__Available data__.
____________

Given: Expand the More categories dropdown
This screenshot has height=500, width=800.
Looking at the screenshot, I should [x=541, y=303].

____________

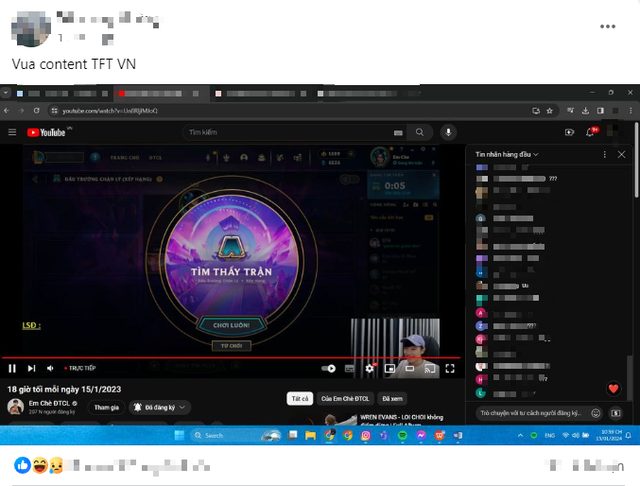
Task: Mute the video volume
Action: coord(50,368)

____________

__Exercise instructions__.
Substitute "menu" for "dropdown" in the lines starting with the one containing "Given: Expand the More categories dropdown" and going on through the one containing "Looking at the", leaving everything else unchanged. Return only those lines.

__Final answer__.
Given: Expand the More categories menu
This screenshot has height=500, width=800.
Looking at the screenshot, I should [x=541, y=303].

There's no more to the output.